Hydrogen sulfide (H2S) and ammonia (NH3), common impurities in biogas, need to be removed before utilizing it. In this study, a combined system, which consisted of an absorption column and an electrochemical oxidation reactor, was tested to simultaneously remove these impurities. The effects of the current density and the chemical loading rate on the system performance were investigated. Firstly, the mass transfer coefficients for the absorption column were determined at various gas flow rates. More mass of NH3 was transferred, compared with that of H2S, because of its higher solubility. In the electro-oxidation reactor, reactive chlorine species (RCSs) were generated and oxidized both H2S and NH3; however, NH3 started to degrade only after H2S was completely eliminated.
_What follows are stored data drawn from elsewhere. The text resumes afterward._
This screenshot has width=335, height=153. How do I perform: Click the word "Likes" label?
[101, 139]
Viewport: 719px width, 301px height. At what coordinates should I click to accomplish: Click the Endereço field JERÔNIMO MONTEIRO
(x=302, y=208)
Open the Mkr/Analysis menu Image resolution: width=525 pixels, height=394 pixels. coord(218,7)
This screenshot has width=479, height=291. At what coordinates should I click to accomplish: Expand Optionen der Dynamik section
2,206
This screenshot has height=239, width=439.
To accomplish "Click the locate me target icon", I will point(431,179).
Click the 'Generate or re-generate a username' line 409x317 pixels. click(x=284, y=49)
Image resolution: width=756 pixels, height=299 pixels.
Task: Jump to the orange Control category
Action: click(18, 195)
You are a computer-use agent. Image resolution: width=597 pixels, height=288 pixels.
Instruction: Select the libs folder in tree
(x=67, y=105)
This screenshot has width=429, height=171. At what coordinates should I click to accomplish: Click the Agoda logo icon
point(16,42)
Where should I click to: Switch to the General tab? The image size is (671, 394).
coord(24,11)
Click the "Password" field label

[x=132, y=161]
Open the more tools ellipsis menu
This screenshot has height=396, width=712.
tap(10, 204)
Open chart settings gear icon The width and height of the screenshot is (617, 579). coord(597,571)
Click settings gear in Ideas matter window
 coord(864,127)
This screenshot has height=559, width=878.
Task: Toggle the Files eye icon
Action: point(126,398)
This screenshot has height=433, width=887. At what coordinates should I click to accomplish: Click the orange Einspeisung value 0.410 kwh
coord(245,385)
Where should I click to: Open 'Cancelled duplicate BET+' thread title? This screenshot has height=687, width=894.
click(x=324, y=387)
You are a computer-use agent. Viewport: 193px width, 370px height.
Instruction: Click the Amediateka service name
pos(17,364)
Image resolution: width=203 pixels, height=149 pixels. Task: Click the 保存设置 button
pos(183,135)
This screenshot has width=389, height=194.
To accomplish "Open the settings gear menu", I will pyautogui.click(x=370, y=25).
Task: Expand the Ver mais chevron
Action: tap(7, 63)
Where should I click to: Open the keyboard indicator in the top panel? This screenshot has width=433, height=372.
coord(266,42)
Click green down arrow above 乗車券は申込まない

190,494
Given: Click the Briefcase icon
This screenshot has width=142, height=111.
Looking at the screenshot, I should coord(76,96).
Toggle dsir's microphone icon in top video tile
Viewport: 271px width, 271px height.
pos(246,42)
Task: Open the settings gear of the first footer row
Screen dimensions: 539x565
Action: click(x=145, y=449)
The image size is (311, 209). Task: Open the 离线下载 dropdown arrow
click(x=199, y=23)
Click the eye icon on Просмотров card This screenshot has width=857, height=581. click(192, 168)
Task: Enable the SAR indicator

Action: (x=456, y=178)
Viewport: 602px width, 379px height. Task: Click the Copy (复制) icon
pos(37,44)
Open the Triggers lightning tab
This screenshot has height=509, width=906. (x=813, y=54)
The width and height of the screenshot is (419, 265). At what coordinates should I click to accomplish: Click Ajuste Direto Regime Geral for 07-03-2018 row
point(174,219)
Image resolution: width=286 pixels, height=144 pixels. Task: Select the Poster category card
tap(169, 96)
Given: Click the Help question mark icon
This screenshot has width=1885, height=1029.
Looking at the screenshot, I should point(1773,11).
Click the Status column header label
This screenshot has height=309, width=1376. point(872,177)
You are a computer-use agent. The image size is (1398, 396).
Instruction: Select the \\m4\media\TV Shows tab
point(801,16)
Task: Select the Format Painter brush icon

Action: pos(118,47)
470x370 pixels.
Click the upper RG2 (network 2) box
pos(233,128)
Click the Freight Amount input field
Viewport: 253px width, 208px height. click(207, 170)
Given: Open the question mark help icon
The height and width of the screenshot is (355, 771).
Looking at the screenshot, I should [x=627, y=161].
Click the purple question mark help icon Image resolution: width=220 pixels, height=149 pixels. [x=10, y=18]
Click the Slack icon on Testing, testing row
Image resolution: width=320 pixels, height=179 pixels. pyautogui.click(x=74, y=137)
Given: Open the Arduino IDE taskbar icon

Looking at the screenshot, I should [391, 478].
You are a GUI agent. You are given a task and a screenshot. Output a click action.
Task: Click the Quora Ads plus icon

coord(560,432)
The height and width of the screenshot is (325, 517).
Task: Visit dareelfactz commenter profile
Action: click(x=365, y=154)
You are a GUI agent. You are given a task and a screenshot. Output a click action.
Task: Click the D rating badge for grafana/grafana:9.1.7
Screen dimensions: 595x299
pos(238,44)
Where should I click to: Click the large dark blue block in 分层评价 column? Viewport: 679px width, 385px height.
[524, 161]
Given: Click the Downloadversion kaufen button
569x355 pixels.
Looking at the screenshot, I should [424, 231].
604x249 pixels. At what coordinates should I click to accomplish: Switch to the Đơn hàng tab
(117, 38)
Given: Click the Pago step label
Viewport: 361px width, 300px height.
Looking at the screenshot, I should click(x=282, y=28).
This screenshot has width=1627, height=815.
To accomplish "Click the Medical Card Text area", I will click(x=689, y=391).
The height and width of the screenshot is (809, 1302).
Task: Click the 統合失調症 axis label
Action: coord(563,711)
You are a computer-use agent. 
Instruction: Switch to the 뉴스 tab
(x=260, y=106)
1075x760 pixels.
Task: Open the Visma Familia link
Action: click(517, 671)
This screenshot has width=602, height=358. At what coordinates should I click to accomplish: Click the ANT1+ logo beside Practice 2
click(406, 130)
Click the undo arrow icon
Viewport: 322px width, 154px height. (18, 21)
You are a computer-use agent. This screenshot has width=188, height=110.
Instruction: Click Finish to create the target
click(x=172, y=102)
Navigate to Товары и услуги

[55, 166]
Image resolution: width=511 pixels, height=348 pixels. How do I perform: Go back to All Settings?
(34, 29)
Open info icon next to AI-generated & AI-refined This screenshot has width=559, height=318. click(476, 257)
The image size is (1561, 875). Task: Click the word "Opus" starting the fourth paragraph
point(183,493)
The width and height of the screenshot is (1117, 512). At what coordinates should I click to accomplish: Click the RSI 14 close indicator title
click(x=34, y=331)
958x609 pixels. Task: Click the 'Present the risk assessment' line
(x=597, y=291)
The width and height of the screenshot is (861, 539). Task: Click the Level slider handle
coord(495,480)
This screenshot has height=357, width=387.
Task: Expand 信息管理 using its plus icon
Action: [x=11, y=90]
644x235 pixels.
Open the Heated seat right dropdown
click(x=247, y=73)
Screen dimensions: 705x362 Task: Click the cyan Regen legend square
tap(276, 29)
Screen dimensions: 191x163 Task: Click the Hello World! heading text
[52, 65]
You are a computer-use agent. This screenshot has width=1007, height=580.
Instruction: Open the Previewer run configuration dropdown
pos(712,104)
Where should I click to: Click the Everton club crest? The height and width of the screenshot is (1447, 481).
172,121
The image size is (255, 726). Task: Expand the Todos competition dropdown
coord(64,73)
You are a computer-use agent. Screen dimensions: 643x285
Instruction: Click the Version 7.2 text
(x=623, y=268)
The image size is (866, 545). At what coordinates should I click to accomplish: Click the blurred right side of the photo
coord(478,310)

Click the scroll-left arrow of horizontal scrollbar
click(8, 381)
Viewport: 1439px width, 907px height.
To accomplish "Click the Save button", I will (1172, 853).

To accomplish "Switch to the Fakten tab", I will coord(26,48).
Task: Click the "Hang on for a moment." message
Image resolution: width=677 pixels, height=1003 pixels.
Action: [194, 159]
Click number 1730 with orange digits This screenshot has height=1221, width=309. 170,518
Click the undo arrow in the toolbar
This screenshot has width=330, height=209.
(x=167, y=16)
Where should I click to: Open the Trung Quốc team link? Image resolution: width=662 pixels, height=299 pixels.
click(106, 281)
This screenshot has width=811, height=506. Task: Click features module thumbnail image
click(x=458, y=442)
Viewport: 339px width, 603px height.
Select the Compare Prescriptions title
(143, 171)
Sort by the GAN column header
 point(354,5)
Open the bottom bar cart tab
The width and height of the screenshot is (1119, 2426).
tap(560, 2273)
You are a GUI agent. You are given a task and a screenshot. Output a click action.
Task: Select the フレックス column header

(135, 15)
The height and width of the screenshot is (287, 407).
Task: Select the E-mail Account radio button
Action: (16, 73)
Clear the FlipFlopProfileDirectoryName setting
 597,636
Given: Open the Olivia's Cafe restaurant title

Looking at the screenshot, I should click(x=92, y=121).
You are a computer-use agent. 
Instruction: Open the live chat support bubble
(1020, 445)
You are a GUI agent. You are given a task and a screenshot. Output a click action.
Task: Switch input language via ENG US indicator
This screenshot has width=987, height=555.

At a current density of 400 A/m2, the current efficiencies of H2S and NH3 were 23.1% and 5.9%, respectively. In the combined system, the removal efficiency of H2S was closely related to the mass ratio of the H2S transferred and the RCSs generated. The removal efficiency of H2S was greater than 99% when the ratio was less than 1. The mass transfer potential and the oxidation kinetics should be balanced to improve the system performance for the simultaneous removal of H2S and NH3.

Additional information

Funding

This work was supported by Korea Environment Industry & Technology Institute (KEITI) through Public Technology Program based on Environmental Policy Program, funded by Korea Ministry of Environment (MOE) (2017000700002). It was also supported by the Technology Development Program to Solve Climate Changes of the Korean National Research Foundation (NRF) funded by Korean Ministry of Science, ICT (2017M1A2A2086642).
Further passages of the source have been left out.